Sonora Union High School District trustees want to hear ideas about what to do with the vacant and deteriorating Sonora Dome at a hearing scheduled for Thursday evening,

“We’d like to see what the community can do as far as moving forward to keep it as a thriving icon and structure in the community of Sonora,” said Board President Kathy Ankrom. “It's time to broaden our scope to see if there are people out there with any wonderful ideas to get it to the next stage of a place in our community.”

No decision is expected to be made about the future of the dome during the 6 p.m. meeting in the district’s conference room. No timeline has been set on when or how the structure could be ceded from the district’s ownership, Ankrom said.

Ankrom referred to the sale of the dome as a “daunting task” and said “all options would be looked at very carefully” before a final “considered decision” was made.

Both Ankrom and Sonora Union High School District Superintendent Pat Chabot said that no one has contacted them with specific proposals to take ownership or stewardship of the dome.

Thursday’s meeting would be an opportunity for the public to present their ideas on the future of the dome, Chabot said, and the board will be open to any specific options from the public.

“Everything is on the table,” Chabot said.

Chabot said he had spoken to trustees individually and all seek to “come up with the best idea that will be best for the school district and community and the dome.”

Ankrom said she suspects that many of the board members would agree with the dome and Wildcat Ranch Advisory Committee recommendation to sell the dome and two adjacent buildings rented by the Tuolumne County Arts Alliance, though she had not spoken to anyone specifically about the issue yet, she said.

Ankrom said she agrees with the committee’s recommendation, noting “it’s very difficult for the school to keep this building” because of the expense of upkeep and its lack of use as an educational site for students.

“I just hope the community is supportive of keeping the dome in the community and wants to restore it maybe to some of its former glory,” Ankrom said. “There’s so many restrictions as to what we can do with it as a place of education.”

The dome was abandoned as a structurally unsafe school site after a 1967 seismic inspection and was used for multiple educational administrative purposes until it was vacated by the Sonora Union High School District in 2010.

Chabot said he hopes to have many people attend the meeting, and that it will result in “some directions about some place else to look, some place else to research.”

Tuolumne County Arts Alliance Executive Director Connie O’Connor has advocated for a “Save the Dome” organization for use as a performing arts cultural center with a theater, a historical museum, a children's exploratorium, or an atrium.

The formation of such a group, she said, would likely be contingent on what occurs at the Thursday workshop, where trustees could finally publically relate “their position about what the property should be.”

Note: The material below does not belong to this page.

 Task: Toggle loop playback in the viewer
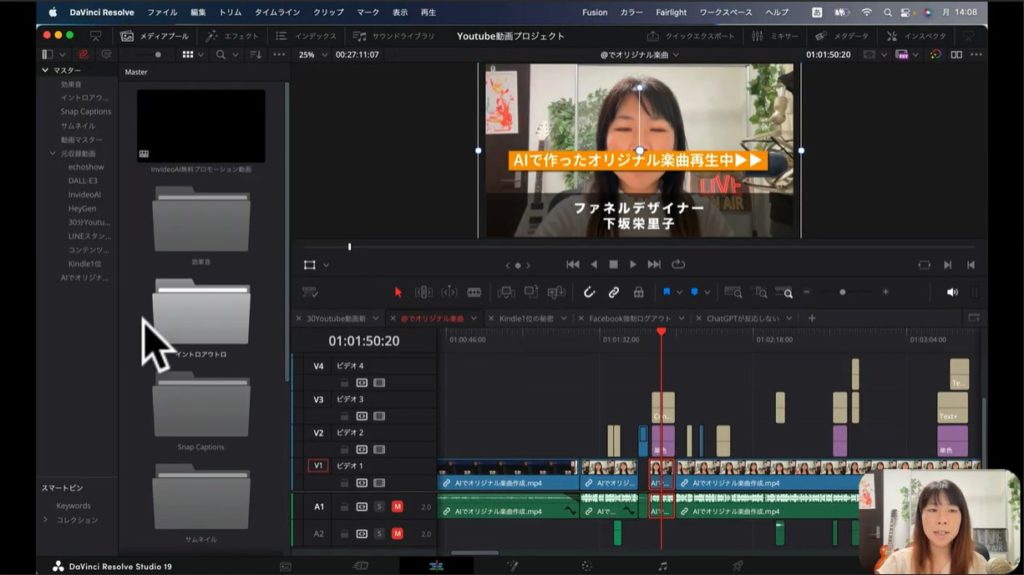679,264

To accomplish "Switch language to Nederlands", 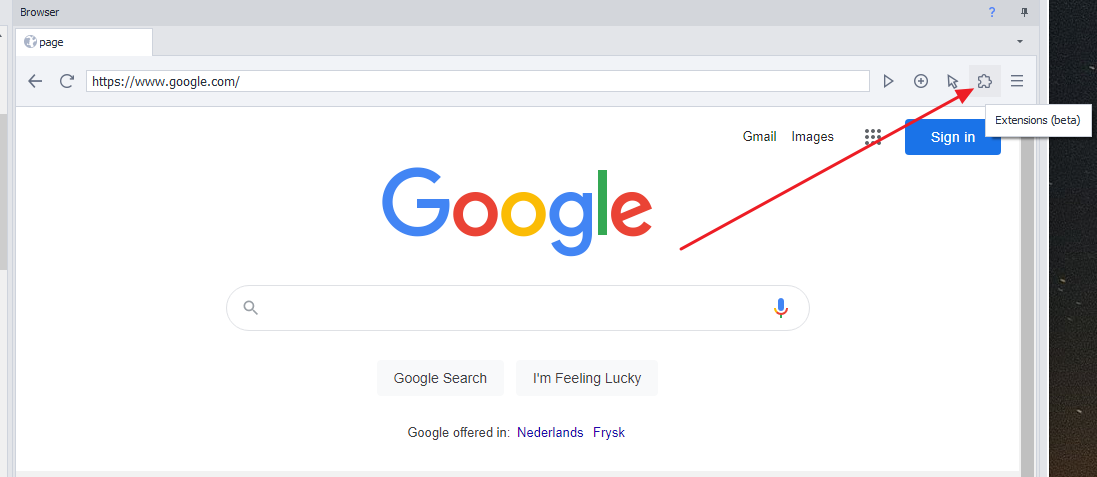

“My vision has never swayed. It has always been about saving the property and that building in particular,” she said. “Times have changed and people have changed and there's still a lot of interest in maintaining the building for something, whatever that something is.”

The board has not declared the dome and the adjacent TCAA buildings as surplus property, which would allow for the sale, lease or donation.

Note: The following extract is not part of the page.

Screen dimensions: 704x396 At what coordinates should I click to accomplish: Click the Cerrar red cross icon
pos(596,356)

O’Connor and other members of the advisory committee advocated for the dome to be donated by the board to an organization tasked with renewing the purpose of the property.

The methodology and participation of city and county government, corporate sponsorships, individual fundraising and the National Trust for Historic Preservation would all be required to make the performing arts cultural center a reality, but their participation is as of yet unknown until the board gives a clear indication of their intentions, O’Connor said.

“We are a primary tenant. My interest is also in what their plans are because that very much impacts what the Arts Alliance will be facing,” O’Connor said. “Whatever happens Thursday is just the beginning of a long process.”

The dome is vacant except for overflow district document and materials storage, and a basement room is used by local community radio station KAAD-LP.

Much of the structure has fallen into disrepair, with a leaky roof, dilapidated flooring and some walls fissured with cracks.

The 2002 Dome Investigative Steering Committee determined that it would require $2,607,971 for a range of demolitions and structural repairs, with additional costs of $453,000 to $718,000 for management costs, permit fees, and hazardous material removal.

There have been “a lot of options kind of thrown out there at the committee meetings,” Ankrom said, but hopefully the Thursday meeting will reveal a clear and specific solution that could save the dome once and for all.